— Textauszug —
* * * * *

Somalia: Diktator, Warlords, Islamisten, Besatzer und Piraten PDF Drucken E-Mail

Dikator, Warlords, Islamisten, Besatzer und Piraten:
Was hat Somalia noch zu erwarten?

von Abdullahi A. Osman

Früher war das Meer der einzige friedliche Ort in Somalia. Während auf dem Land der Bürgerkrieg tobte, fuhren nur wenige Küstenbewohner mit ihren Booten hinaus, um Fische fangen. Plötzlich hat der Krieg auch das Meer vor Somalia erreicht, und die kleinen Fischer haben sich in Piraten verwandelt, die, mit modernsten Waffen ausgerüstet, ins Meer fahren und sogar in der Lage sind, große Schiffe wie den saudischen Supertanker zu kapern. Somit ist Somalia wieder durch negative Schlagzeilen in die Weltpresse gekommen. Die Piraten haben mit ihren Manövern nicht nur die Situation in Somalia weiter verschlechtert, sondern auch der Weltwirtschaft Verluste in Milliardenhöhe zugefügt. Zusätzlich zum Bürgerkrieg und den schon bekannten Verbrechen, hat sich in dem ostafrikanischen Land eine neue Art von Gewalt entwickelt.

* * * * *

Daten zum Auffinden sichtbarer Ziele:
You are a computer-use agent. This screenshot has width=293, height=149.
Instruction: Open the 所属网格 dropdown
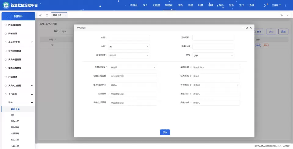point(129,55)
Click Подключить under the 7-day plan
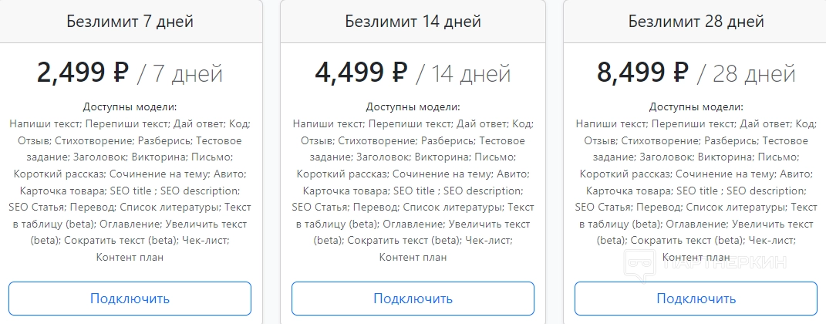 click(130, 299)
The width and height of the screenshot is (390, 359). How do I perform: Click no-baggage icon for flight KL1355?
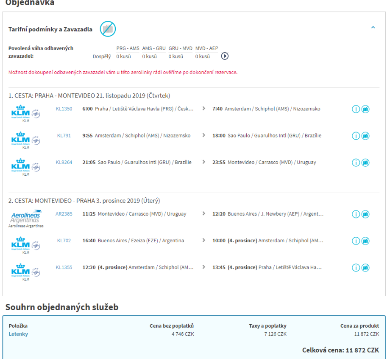tap(365, 268)
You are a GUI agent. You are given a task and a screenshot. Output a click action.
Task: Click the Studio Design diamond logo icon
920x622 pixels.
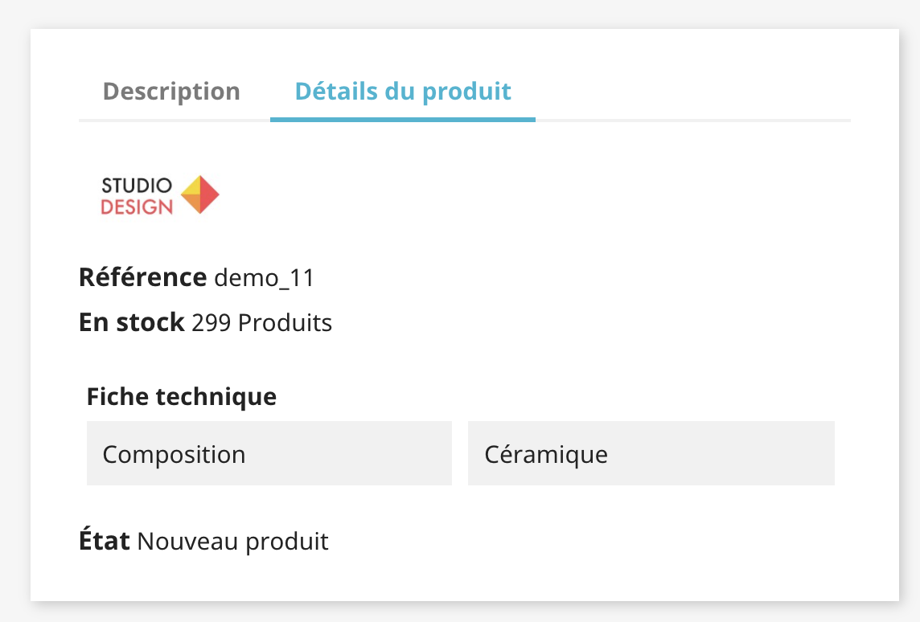[200, 195]
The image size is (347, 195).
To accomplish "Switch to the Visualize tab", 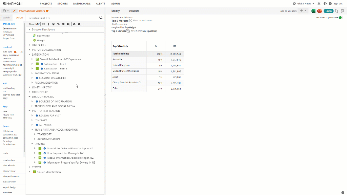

* * * * *

— Zu erledigende Aufgaben —
1 - Stimmen diese Aussagen mit dem Text über Somalia überein? (a) Früher war das Meer der einzige friedliche Ort in Somalia. (b) Während des Bürgerkriegs fuhren viele Küstenbewohner zum Fischen hinaus. (c) Die Piraten haben der Weltwirtschaft Verluste in Milliardenhöhe zugefügt. Beantworte jede Aussage mit Ja oder Nein und zitiere die entscheidenden Worte wörtlich.
2 - Gib den Text über Somalia wortgetreu wieder, von „Früher war das“ bis einschließlich „von Gewalt entwickelt.“.
Das Material wird hier nicht gebraucht.

— Antworten —
1 -
(a) Ja: „Früher war das Meer der einzige friedliche Ort in Somalia.“
(b) Nein: „fuhren nur wenige Küstenbewohner mit ihren Booten hinaus“
(c) Ja: „der Weltwirtschaft Verluste in Milliardenhöhe zugefügt“

2 -
Früher war das Meer der einzige friedliche Ort in Somalia. Während auf dem Land der Bürgerkrieg tobte, fuhren nur wenige Küstenbewohner mit ihren Booten hinaus, um Fische fangen. Plötzlich hat der Krieg auch das Meer vor Somalia erreicht, und die kleinen Fischer haben sich in Piraten verwandelt, die, mit modernsten Waffen ausgerüstet, ins Meer fahren und sogar in der Lage sind, große Schiffe wie den saudischen Supertanker zu kapern. Somit ist Somalia wieder durch negative Schlagzeilen in die Weltpresse gekommen. Die Piraten haben mit ihren Manövern nicht nur die Situation in Somalia weiter verschlechtert, sondern auch der Weltwirtschaft Verluste in Milliardenhöhe zugefügt. Zusätzlich zum Bürgerkrieg und den schon bekannten Verbrechen, hat sich in dem ostafrikanischen Land eine neue Art von Gewalt entwickelt.